We validate the scalability of our design using two of the larger datasets: Yelp and LiveJournal. Compared to Yelp, LiveJournal has a lower average degree and a higher vertex count, meaning it's less likely to be bottlenecked by load imbalance.



Figure 5.19: UpDown Scaling Results

In Fig 5.19, the blue line represents the original setting without applying the memory bandwidth limit, and the red line represents the version with task splitting. It is also not subject to bandwidth limits. The yellow line represents the splitting version after applying the bandwidth limit. The green line is the ideal scaling result based on splitting version performance at 2048 lanes assuming linear speedup.

On LiveJournal the original design does not perform significantly worse than the splitting version. If we consider the memory bandwidth, both versions will end up being memory-bound. However, for Yelp, the performance of the original version stops increasing beyond 8192 lanes, at which point it does not hit the memory limit. The splitting version, on the

other hand, continues to scale to the design point.

Additionally, we observe that the version with splitting hit the memory limit at around 4,000 compute lanes, meaning we can achieve the projected speedup with roughly 29.6% of the issue rate H100 with current memory technology.

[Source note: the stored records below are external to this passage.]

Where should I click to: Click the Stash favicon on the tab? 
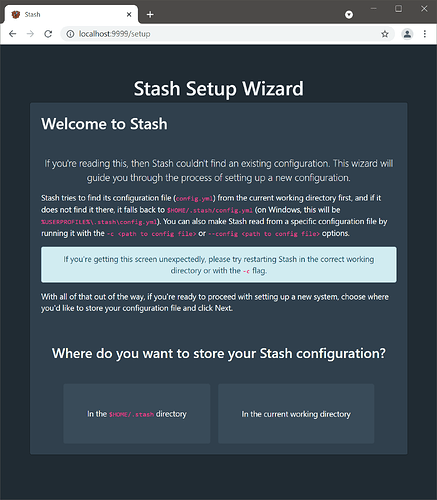tap(16, 14)
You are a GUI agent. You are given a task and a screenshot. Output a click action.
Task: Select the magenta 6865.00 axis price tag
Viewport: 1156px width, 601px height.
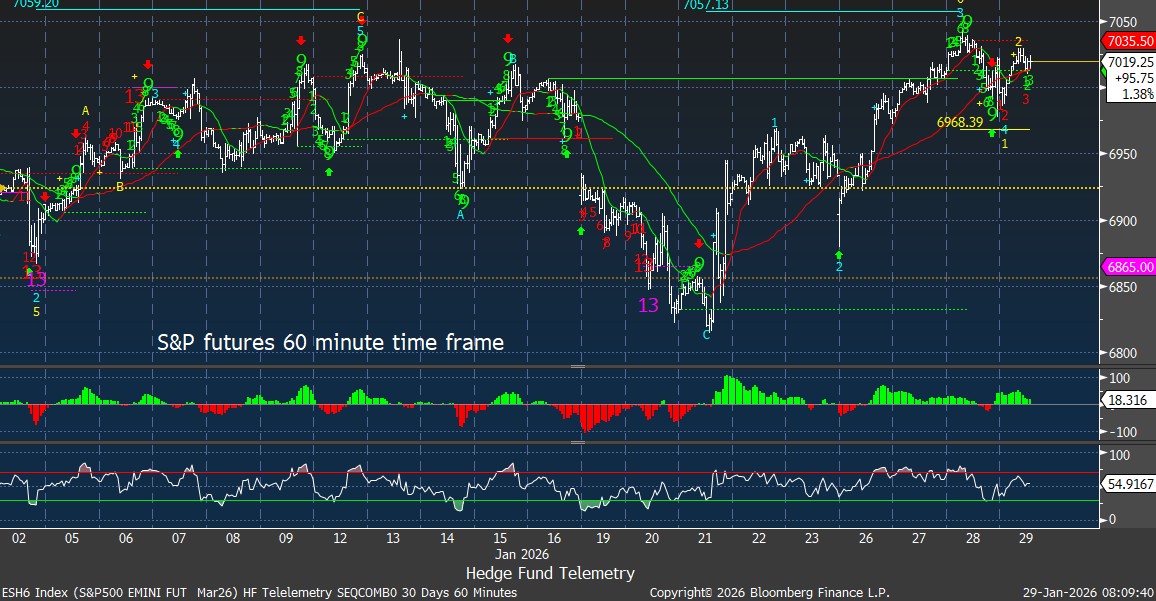[x=1127, y=267]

Overall, we believe these results justify our projection based on issue rate and memory bandwidth limits, proving the degree skewness is unlikely to make the vertex-centric approach unpractical.

### CHAPTER 6

### RELATED WORK

### 6.1 Sparse Tensor Accelerators

Sparse matrix-matrix multiplication shares many common challenges with GNN workloads, and they have received abundant attention in the architecture field. SpArch[48] is one of the earlier works targeting generalized sparse matrix-matrix multiplication (SpGEMM). The authors build a custom accelerator that uses the outer product approach. They pipeline the generation and merging of partial matrices, design a matrix representation to reduce the number of partial matrices, and use a scheduler based on Huffman tree to optimize merging order. SIGMA adopts the inner product method, using a forwarding network to route data to the processing elements so that they are highly utilized despite the sparsity[28]. GAMMA[46] observes that the inner product approach has poor input reuse whereas the outer product requires complex merging operations. It uses Gustavson's algorithm with a custom cache optimized for its access patterns and a scheduler for balancing the workload. Additionally, they propose an algorithm for row reordering to maximize reuse. Spada 25 proposes selecting between these two dataflows based on input characteristics. They design an eviction policy that keeps entries fetched by the adjacent rows in the first matrices in the cache to maximize reuse. Additionally, they suggest grouping rows based on non-zero counts since rows with similar lengths tend to share similar column index distributions.

### 6.2 GNN Models

Apart from the models we discussed in this work, numerous designs have been proposed to improve GNN performance and address different challenges. GraphSAGE[16] suggests that existing methods require that all the nodes are present during training, which makes generalizing to unseen nodes hard. Furthermore, for larger graphs, it is challenging to fit

the data into GPU memory. Thus, the writers propose neighborhood sampling as a way to improve generalizability and scalability. The graph attention network[35] introduces attention mechanisms to weigh the contributions of neighbor vertices dynamically. A follow-up to this work claims that the order of computation in GAT is suboptimal, causing the scores to be unconditioned on the query node [6]. They propose the variant GATv2 and show that it is more expressive. Simplified Graph Convolution (SGC)[38] proposes that the activation function and weight matrices between layers should be removed, allowing the resulting network to perform pure feature propagation. By precomputing the result of  $A^k$ , SGC reduces the entire forward pass to one matrix multiplication. It also reduces training costs thanks to the use of one learnable weight matrix. Principal Neighborhood Aggregation [8] combines multiple aggregators like mean, sum, max, and standard deviation. The writers believe that one aggregation function fails to capture the diversity of information in the neighborhood of vertices. They also use scaling to offset the limitation in existing models which cause high-degree vertices to dominate the representation. Additionally, the work by Sun et al. [34] highlights the importance of higher-order interactions between nodes in capturing complex relations in many domains and proposes a framework for incorporating it in GNNs.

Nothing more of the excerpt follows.